======== SUPPLIED MATERIAL ========

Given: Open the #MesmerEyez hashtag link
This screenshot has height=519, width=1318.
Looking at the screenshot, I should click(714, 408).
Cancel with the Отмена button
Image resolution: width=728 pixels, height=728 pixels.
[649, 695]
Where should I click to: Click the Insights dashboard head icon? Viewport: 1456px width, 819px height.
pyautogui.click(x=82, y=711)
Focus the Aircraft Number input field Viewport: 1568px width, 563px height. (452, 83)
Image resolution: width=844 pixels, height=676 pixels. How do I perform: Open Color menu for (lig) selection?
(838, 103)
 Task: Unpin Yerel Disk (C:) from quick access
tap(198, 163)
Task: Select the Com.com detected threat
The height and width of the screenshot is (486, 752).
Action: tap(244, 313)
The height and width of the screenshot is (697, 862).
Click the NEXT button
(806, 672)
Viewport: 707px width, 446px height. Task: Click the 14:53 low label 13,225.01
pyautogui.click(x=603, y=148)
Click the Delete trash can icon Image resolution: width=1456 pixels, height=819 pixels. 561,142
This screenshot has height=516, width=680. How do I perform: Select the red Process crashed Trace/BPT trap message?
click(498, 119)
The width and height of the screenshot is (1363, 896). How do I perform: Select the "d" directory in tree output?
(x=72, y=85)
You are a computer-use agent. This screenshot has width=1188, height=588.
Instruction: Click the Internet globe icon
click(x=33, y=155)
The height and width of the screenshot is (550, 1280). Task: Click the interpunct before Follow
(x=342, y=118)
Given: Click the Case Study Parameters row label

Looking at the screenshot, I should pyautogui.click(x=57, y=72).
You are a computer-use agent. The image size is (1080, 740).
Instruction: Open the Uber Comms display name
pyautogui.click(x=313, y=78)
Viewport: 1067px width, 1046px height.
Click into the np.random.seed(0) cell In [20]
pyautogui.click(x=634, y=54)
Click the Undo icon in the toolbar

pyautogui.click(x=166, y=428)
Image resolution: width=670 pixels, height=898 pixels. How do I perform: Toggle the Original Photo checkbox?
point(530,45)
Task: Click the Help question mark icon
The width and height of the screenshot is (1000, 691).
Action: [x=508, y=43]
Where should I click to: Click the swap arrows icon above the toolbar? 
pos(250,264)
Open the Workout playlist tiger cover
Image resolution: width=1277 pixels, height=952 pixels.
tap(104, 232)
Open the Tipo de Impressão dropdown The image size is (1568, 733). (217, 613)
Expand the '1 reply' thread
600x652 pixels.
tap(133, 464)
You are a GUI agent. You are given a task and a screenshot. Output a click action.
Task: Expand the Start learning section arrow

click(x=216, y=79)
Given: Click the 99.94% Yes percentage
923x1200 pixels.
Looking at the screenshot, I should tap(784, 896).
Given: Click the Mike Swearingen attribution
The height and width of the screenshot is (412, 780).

========

▶ WORK ORDER
Your output should be the lines from the one with "The height and width of the screenshot is (550, 1280)." through the last line of the entries above, copied exactly and nothing more.

▶ WRITTEN REPLY
The height and width of the screenshot is (550, 1280). Task: Click the interpunct before Follow
(x=342, y=118)
Given: Click the Case Study Parameters row label

Looking at the screenshot, I should pyautogui.click(x=57, y=72).
You are a computer-use agent. The image size is (1080, 740).
Instruction: Open the Uber Comms display name
pyautogui.click(x=313, y=78)
Viewport: 1067px width, 1046px height.
Click into the np.random.seed(0) cell In [20]
pyautogui.click(x=634, y=54)
Click the Undo icon in the toolbar

pyautogui.click(x=166, y=428)
Image resolution: width=670 pixels, height=898 pixels. How do I perform: Toggle the Original Photo checkbox?
point(530,45)
Task: Click the Help question mark icon
The width and height of the screenshot is (1000, 691).
Action: [x=508, y=43]
Where should I click to: Click the swap arrows icon above the toolbar? 
pos(250,264)
Open the Workout playlist tiger cover
Image resolution: width=1277 pixels, height=952 pixels.
tap(104, 232)
Open the Tipo de Impressão dropdown The image size is (1568, 733). (217, 613)
Expand the '1 reply' thread
600x652 pixels.
tap(133, 464)
You are a GUI agent. You are given a task and a screenshot. Output a click action.
Task: Expand the Start learning section arrow

click(x=216, y=79)
Given: Click the 99.94% Yes percentage
923x1200 pixels.
Looking at the screenshot, I should tap(784, 896).
Given: Click the Mike Swearingen attribution
The height and width of the screenshot is (412, 780).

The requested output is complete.